● **LESETEXT**
↓↓↓

Konkret geht es bei den Überlastungsanzeigen um Unterbesetzung. So sei neben Hilfskräften oder Pflege-Azubis immer wieder nur eine examinierte Krankenpflegekraft für eine Station mit durchschnittlich 20 bis 25 PatientInnen zuständig. Das bedeutet, sie kann keine Pause machen, obwohl das Arbeitszeitgesetz das vorschreibt. Im Intensivbereich sind oftmals nur zwei PflegerInnen anwesend, ebenfalls pausenlos.

Unter Fachkräftemangel leiden alle Krankenhäuser, Ameos allerdings umso mehr, denn der Klinikbetreiber mit Hauptsitz in der Schweiz zahlt miserabel: Bis zu 450 Euro weniger als im kommunalen Klinikum Reinkenheide verdient dort eine Pflegefachkraft im Monat.

Dass im Klinikum Mitte angesichts dessen überhaupt noch Fachkräfte arbeiten und nicht längst in Kliniken mit Tarifvertrag gewechselt sind, liegt laut Bringmann am Durchschnittsalter der dort Angestellten: „Das Personal bei Ameos in Bremerhaven und Geestland ist überdurchschnittlich alt – da geht man nicht mehr so einfach weg.“ Das bestätigt Betriebsrat Martin Lukassen: „Die jungen Kollegen gehen weg, aber die alten bleiben. Und wenn sich hier nichts ändert, kommt für die keiner nach. Es gibt hier riesige Probleme mit der Personal-Akquise.“ Das habe Ameos mittlerweile auch erkannt, sagt Lukassen, der selbst im nächsten Jahr in Rente geht.

So habe der Ameos-Regionalgeschäftsführer angekündigt, ab 2020 „marktgerechte Löhne“ zahlen zu wollen – was immer das bedeutet, denn: „Ameos will weder mit Ver.di noch mit dem Marburger Bund etwas zu tun haben“, sagt Kerstin Bringmann. Sie vermutet, dass Ameos mit seinem Vorhaben in Bremerhaven Ähnliches meinen könnte wie das Angebot, das der Konzern just seinen Klinik-Angestellten in den Regionen Börde und Salzlandkreis in Sachsen-Anhalt unterbreitet hat: Die können beziehungsweise müssen dort zwischen zwei „Zukunftspaketen“ wählen: Das eine heißt „Zukunftspaket ohne Kündigungsschutz“, das andere „Zukunftspaket mit Kündigungsschutz“.

↑↑↑

● **AUFGABE 1**
Erklären Sie in ein bis drei Sätzen anhand des Textes über die Ameos-Kliniken, warum im Klinikum Mitte trotz der schlechten Bezahlung überhaupt noch Fachkräfte arbeiten.
● **AUFGABE 2**
Wie viel weniger verdient eine Pflegefachkraft bei Ameos laut dem Text über die Ameos-Kliniken im Monat als im kommunalen Klinikum Reinkenheide?

● **AUFGELISTETE DATEN**
↓↓↓

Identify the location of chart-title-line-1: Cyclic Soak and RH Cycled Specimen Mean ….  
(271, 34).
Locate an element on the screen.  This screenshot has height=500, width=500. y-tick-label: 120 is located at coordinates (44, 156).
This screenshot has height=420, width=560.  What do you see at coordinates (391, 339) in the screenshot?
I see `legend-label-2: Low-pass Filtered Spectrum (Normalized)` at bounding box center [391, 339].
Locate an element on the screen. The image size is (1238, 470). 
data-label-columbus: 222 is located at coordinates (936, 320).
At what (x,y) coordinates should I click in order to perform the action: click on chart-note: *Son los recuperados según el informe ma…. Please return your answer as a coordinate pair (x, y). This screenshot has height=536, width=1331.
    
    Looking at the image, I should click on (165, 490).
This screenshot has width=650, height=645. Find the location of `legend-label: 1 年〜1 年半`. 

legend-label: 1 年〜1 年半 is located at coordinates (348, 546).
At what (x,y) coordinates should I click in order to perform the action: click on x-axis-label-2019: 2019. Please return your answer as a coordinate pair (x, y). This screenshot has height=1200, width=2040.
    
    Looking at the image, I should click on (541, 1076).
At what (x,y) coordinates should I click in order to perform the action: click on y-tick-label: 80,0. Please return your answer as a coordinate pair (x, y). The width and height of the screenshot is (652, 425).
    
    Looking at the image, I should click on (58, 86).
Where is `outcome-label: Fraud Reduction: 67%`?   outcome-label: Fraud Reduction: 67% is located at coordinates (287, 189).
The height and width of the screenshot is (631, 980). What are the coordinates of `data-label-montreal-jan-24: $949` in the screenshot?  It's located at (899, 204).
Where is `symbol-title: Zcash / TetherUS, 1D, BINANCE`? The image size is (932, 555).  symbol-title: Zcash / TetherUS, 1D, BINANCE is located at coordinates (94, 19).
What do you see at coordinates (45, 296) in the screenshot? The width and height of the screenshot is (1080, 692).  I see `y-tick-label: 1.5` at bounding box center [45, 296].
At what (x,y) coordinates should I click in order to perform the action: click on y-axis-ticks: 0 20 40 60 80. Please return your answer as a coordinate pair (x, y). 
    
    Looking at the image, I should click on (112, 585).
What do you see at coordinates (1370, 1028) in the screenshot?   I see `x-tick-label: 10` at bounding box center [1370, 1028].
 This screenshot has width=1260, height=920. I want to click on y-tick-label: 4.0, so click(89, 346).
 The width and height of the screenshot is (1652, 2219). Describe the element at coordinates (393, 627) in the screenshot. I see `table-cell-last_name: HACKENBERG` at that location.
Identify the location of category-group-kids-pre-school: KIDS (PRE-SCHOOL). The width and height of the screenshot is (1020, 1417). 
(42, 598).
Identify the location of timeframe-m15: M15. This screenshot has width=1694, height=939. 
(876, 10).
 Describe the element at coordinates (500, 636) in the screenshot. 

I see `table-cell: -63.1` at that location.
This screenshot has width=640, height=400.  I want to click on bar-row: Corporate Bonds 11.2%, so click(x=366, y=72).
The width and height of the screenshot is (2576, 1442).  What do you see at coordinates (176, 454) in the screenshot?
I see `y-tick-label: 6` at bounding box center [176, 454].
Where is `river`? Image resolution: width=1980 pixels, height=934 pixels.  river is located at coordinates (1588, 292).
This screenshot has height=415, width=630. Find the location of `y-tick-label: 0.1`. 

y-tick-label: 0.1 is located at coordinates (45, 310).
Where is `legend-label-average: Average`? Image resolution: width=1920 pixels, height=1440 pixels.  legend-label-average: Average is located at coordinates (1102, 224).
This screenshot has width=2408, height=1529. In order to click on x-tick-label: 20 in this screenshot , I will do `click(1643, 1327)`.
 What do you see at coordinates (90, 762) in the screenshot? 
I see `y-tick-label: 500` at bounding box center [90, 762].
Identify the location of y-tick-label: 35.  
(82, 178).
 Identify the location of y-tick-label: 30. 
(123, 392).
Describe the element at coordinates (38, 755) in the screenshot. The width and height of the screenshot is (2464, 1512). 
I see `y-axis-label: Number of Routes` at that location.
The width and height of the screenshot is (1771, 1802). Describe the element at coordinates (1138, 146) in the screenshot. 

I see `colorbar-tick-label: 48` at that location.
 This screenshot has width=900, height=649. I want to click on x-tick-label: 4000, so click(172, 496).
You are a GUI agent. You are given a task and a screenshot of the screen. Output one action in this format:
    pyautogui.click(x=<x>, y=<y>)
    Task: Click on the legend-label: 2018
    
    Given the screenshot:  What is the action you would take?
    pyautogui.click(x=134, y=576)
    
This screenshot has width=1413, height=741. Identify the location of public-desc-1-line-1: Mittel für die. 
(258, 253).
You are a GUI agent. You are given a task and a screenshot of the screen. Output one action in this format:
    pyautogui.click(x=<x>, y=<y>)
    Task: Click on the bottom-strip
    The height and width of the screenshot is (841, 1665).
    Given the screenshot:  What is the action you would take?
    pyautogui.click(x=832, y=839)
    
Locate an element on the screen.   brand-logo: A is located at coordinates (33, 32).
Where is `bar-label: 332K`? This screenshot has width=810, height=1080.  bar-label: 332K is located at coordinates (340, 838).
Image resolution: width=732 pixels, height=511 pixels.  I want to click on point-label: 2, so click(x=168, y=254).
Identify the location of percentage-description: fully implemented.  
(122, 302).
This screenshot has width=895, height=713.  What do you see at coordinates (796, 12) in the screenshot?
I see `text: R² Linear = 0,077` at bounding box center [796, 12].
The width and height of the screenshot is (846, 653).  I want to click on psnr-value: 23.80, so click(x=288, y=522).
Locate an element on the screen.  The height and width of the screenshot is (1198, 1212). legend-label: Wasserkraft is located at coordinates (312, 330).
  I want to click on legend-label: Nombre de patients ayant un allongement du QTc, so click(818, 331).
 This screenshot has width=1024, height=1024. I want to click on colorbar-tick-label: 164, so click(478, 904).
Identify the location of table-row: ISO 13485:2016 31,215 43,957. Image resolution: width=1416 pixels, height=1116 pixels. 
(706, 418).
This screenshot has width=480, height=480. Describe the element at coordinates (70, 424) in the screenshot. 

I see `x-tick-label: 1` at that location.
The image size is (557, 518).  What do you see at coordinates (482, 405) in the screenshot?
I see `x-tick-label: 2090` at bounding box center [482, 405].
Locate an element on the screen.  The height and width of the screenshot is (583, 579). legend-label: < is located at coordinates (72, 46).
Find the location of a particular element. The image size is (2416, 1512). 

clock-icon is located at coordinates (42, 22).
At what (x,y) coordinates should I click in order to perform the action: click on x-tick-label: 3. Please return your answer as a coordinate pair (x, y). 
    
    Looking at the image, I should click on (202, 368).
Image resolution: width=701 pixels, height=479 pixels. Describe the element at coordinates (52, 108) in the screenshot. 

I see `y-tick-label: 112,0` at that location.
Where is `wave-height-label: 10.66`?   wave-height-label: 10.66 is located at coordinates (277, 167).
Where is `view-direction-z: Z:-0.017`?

↑↑↑

● **SCHRIFTLICHE ANTWORT 1**
Laut Kerstin Bringmann liegt das am Durchschnittsalter: Das Personal bei Ameos in Bremerhaven und Geestland ist überdurchschnittlich alt, und in diesem Alter geht man nicht mehr so einfach weg. Betriebsrat Martin Lukassen bestätigt, dass die jungen Kollegen gehen, die alten aber bleiben.

● **SCHRIFTLICHE ANTWORT 2**
Bis zu 450 Euro weniger.